● **EXTRACT PROVIDED**
Jazz doesn't merely live on records, it triumphs

Jeff Simon

The Royal Arms. The Bon-Ton. The Revilot. The Statler Hilton Downtown Room. The Original Tralfamadore Cafe on Main and Fillmore. The Calumet Cafe. The Lounge of the Town Casino. Joe Rico's Milestones. Jan's.

And now, at least for a while, we have to add to that list of great and gone Buffalo jazz clubs one of the most underrated of local jazz venues, the auditorium of the Albright-Knox Gallery, which is undergoing a massive historic expansion and renovation.

Whenever anyone asks me to name cherished jazz venues in Western New York of the past 60 years, I always stand up for the auditorium of the Albright-Knox Gallery where we have heard so much spectacular music, everything from the amazing concerts of the Creative Associates at the University at Buffalo (John Cage's mind-blowing "Lecture on the Weather," for instance) to the gallery's own Jazz at the Albright-Knox series programmed by Bruce Eaton and others.

Music will assuredly return to the gallery in its next incarnation. For now, our most faithful importer of national jazz stars (aside from the avant-garde aristocracy at Hallwalls) is quiescent. All of which should make us treasure new jazz records more than ever.

What's crucial to understand about all art, classic or popular, is that all remembrance is not squishy nostalgia. It is – when great – assertion of undying value and essence. In new jazz records, in fact, so many of the best (released in multiple formats) are of older music captured live and making first appearances in a new millennium.

About 30 years ago, a Hollywood executive observed that, ounce for ounce, the most valuable substance on earth was old film. That was before the digital era. His argument was that they weren't making any more of it. We can now, for instance, see what happens when a creative new filmmaker like Guillermo del Toro remakes "Nightmare Alley," but even he can't make the classic original Tyrone Power "Nightmare Alley." It's been done. What remains to be done are modernizing ways to show it.

Performances of classic jazz, on the other hand, are now often released for the first time and new to jazz ears. They're not, generally, for the audiences for Beyonce, Jay-Z, Kanye West, Shakira, Pink, Taylor Swift and Drake. But they can be revelatory on occasion.

● **YOUR INSTRUCTIONS**
Answer these from the column on Buffalo jazz venues:
1. What is the Albright-Knox Gallery undergoing?
2. Who programmed the Jazz at the Albright-Knox series?
3. What did a Hollywood executive call the most valuable substance on earth, ounce for ounce?

● **DATASET RECORDS**
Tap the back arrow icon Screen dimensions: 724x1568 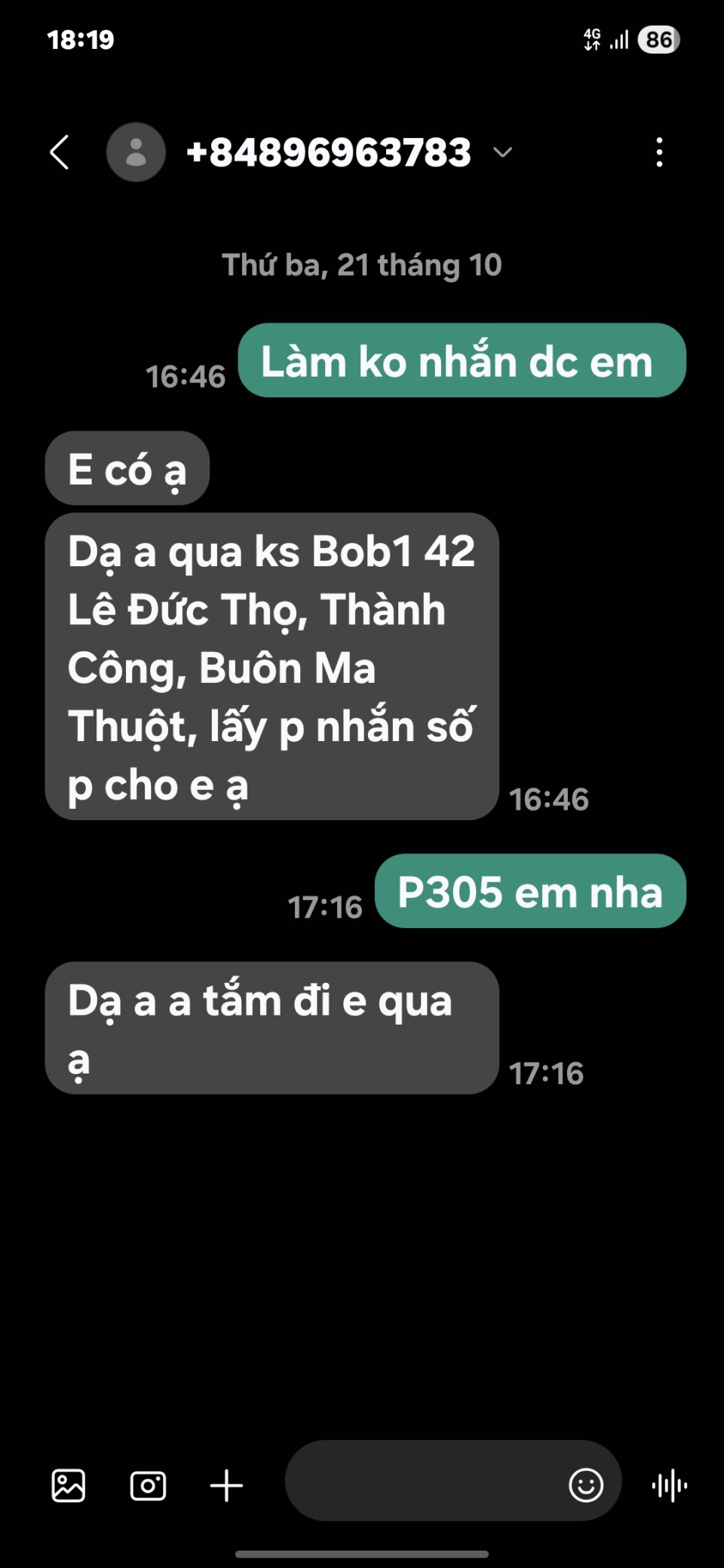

---

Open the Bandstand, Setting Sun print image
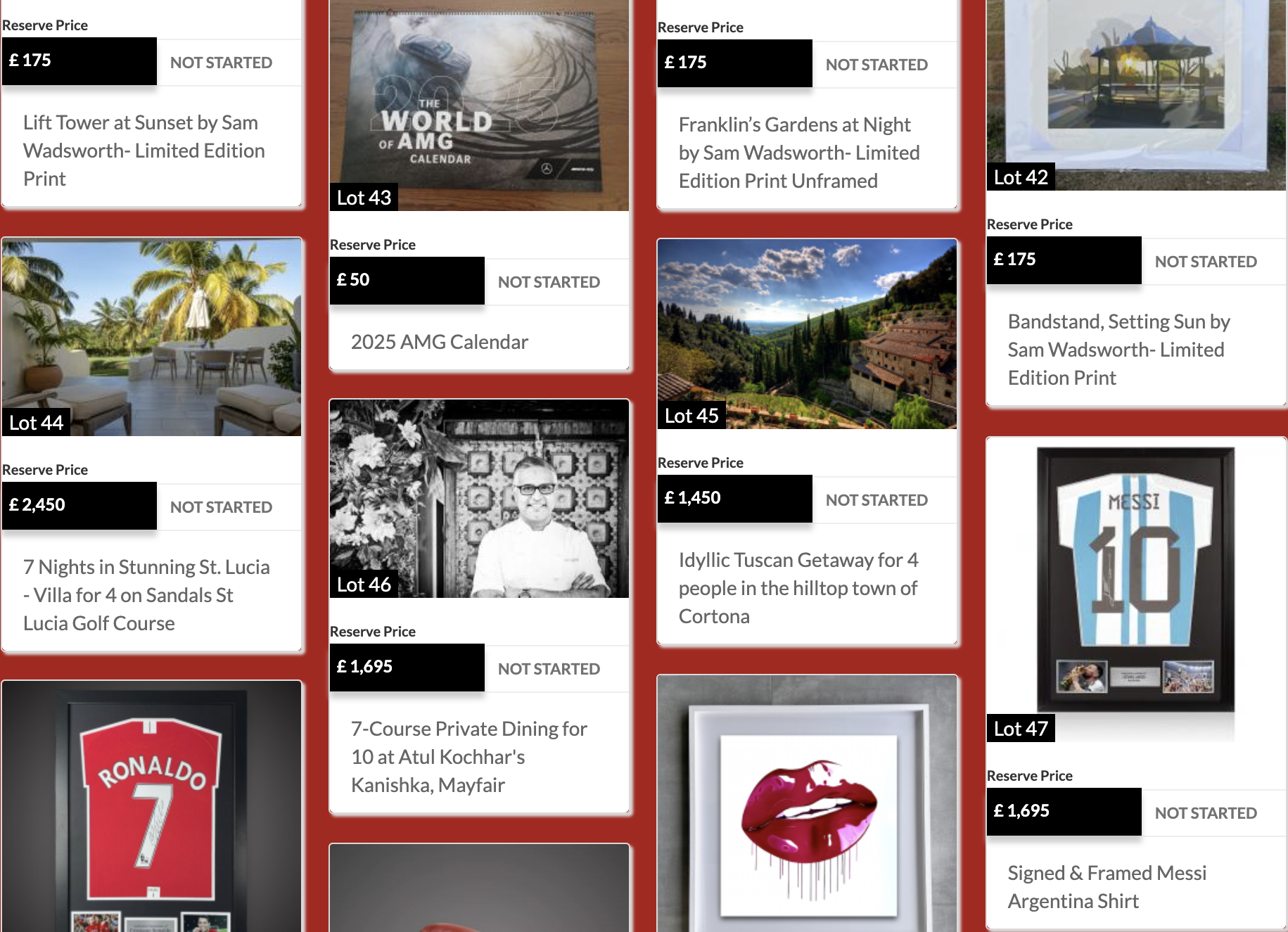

● **TASK SOLUTION**
1. A massive historic expansion and renovation.
2. Bruce Eaton and others.
3. Old film.